Franconia Ridge, White Mountains, NH
Franconia Ridge, Pemigewasset Loop, NH. Mt's Liberty and Flume prominent in background.

3. Pemigewasset Wilderness Loop, Pemigewasset Wilderness, White Mountains, NH.
The Pemi loop is longer than all the rest by almost 10 miles, but it has a unique (dis)advantage of having several miles of hiking done on an old railroad grade. This loop is really more about mileage than any of the others, but the scenery is so spectacular I had to include it. The basic Pemi loop gained and loses 19,400ft over 31.5 miles. The book time for this hike is a mere 20 hours, and that assumes you are hiking it in sections. However, the grades are less steep then some of the other hikes on this list, and the bulk of above treeline hiking is over one of the most heavily used and well footed trails in the White Mountains. While the Franconia Range does take the brunt of bad weather and high winds coming from the east, you spend significantly less time above and significantly more time close to the edge of treeline for weather to be an overwhelming factor in success or failure of this trip in comparison to the Presidentials, or even the Great Range. That said, many people have under-prepared for this trip, had to drop off tens of miles from the trail head and beg for a ride, or worse walk 20 miles over highways and roads to get back to their car. I've read many a trip report of people sleeping in ditches on the side of I-93 because of poor preparation and fitness. It's fine line between moving fast and light, and being under-prepared on this loop as a day hike. While the Pemi is the biggest mileage hog and least technical hike on the list, it isn't without it's aesthetic bonuses. The Franconia and Bond Ranges in themselves are among the most heavily hiked, and most beautiful ranges in the Northeastern US. Combining the two over a very long day in the mountains makes for a phenomenal double marathon like adventure.

Options for the Pemi Loop:

1) Minimal Loop: 31.5 miles, 19,400ft G/L
2) All Spur Summits Loop (includes Galehead, North Twin, West Bond): 36 miles, 21,000ft G/L


Climbing Out Of The Col
Ascending Slide Mountain on an exposed slab from the Cornell Slide Col, Burroughs Range, NY.

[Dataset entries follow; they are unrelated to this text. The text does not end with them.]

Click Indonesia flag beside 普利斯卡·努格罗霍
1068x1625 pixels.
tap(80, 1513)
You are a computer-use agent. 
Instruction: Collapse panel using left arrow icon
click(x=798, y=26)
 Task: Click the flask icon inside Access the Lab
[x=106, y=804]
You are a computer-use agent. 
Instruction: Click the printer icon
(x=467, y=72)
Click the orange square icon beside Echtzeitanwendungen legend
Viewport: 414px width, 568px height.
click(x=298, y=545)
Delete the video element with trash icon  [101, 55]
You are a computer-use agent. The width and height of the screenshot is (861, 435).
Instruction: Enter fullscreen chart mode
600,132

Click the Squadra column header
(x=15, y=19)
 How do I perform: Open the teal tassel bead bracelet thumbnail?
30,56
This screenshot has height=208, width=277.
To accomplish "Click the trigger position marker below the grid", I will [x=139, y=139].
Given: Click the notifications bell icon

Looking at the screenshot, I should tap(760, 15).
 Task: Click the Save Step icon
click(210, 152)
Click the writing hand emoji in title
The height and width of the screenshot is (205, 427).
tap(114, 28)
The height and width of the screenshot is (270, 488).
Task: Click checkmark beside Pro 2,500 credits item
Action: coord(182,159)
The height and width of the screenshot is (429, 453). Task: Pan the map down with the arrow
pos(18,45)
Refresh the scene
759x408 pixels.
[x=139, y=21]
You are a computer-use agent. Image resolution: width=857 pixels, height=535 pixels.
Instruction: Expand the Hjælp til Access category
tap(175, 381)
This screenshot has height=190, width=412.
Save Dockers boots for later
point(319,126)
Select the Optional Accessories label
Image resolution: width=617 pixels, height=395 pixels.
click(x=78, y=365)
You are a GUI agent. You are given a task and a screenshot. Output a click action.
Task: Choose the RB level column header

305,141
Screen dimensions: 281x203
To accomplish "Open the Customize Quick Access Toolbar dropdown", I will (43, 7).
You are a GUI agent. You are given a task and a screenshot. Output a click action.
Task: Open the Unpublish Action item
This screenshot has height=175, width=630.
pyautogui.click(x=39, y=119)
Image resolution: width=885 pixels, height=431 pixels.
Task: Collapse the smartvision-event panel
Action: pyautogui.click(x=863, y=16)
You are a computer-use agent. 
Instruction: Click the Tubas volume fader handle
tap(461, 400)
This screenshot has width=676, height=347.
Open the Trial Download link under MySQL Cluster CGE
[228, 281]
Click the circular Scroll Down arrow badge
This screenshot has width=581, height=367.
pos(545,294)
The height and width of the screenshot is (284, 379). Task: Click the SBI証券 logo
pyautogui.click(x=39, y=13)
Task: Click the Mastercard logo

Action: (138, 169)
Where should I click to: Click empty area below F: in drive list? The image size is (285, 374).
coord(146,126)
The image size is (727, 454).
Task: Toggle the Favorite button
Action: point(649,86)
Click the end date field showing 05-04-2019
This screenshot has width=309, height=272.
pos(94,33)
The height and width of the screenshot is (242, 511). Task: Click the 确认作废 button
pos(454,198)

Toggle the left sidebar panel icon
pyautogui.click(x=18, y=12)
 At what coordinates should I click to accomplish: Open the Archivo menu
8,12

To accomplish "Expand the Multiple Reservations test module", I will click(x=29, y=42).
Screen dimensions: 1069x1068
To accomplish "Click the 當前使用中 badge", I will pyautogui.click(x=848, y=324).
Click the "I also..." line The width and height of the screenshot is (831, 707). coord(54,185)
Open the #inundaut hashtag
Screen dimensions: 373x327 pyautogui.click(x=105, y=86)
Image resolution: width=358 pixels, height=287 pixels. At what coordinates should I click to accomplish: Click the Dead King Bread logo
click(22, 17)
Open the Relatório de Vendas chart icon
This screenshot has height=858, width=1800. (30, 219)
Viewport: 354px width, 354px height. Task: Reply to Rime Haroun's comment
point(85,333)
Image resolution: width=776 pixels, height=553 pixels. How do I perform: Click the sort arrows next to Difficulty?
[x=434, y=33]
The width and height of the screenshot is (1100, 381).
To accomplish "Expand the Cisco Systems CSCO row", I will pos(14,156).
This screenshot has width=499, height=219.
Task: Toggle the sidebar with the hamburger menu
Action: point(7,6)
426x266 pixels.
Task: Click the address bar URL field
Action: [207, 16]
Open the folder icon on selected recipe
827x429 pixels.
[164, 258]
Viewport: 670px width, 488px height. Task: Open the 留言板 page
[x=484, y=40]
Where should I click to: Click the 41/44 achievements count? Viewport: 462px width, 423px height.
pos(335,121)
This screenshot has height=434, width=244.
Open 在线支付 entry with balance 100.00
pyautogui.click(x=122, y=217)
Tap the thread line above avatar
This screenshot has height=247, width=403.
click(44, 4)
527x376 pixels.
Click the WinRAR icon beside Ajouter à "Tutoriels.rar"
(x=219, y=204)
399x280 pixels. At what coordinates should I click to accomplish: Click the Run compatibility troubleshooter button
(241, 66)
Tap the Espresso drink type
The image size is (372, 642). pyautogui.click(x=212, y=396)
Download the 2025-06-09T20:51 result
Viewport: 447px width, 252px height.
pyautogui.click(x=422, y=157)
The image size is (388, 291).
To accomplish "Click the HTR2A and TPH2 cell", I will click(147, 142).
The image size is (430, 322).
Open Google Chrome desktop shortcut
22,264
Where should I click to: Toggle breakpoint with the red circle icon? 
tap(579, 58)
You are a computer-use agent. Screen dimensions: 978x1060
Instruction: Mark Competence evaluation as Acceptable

4. Burroughs Range Loop, Slide Mountain Wilderness, Catskill Forest Preserve, NY. The Catskills are actually a rugged eroded plateau that would look more like the high desert of Arizona and Southern Utah if the mountains were devoid of trees. The Burroughs loop is a ~13.5 mile loop, originating at Woodland Valley in the heart of the Catskills. The circuit ascends the spine of a range of 3500+ft peaks that include Whittenburgh, Cornell, and the Slide Mountain (one of only two 4000ft peaks outside of the Adirondacks, and the highest in the Catskills). The basic loop has a gain/loss of nearly 10,000ft. However, there are two optional ways to naturally extend the trip:

1) do an out and back spur to Panther Mountain adding 5 miles and 3,000ft gain and loss. Making the total distance 18.5 miles and 12,500 gained and lost.

2) spotting a second car at Fox Hollow trail head and hiking over Panther Mountain adding 6.25 miles and 4200ft gained and lost. The later makes the hike a total of 14,000ft over 19.75 miles, but also eliminates one of my favorite things about the Burrough's, the fact it is a true loop with a campground start!  Yes, you can wake up in your tent at 7am, hike the Burrough's and be back at your campsite eating a gourmet meal later that evening.

With even the hardest option on the Burroughs still being significantly easier than either the Great Range or the Presidential Traverse, should the Burroughs make 4th on this list? Absolutely. This isn't purely about difficulty or distance or elevation, it's also about the aesthetics of the hike. The Burroughs is significant for the fact that outside of the alpine regions of NY, VT, and NH, this is in my opinion the most scenic, fun, and historically significant hike that would probably please both the hard men and women who merely enjoy suffering on the trail, and those just looking for a fun challenge while still being able to enjoy themselves. Doing the minimal loop gives you unparalleled 360 views from various vantage points of the entire Catskill Forest Preserve. Beyond that, the Burrough's loop also includes enough steep climbing and scrambling to keep most hikers who prefer technical hiking terrain happy with plenty of chances to use their hands. Besides, how many great loop hikes of this magnitude start and end at a state run drive in campground?


Catskill Mountain Highs...And Lows!!!
View south towards the Ashokan Reservoir from Sugarloaf Mountain, Devils Path.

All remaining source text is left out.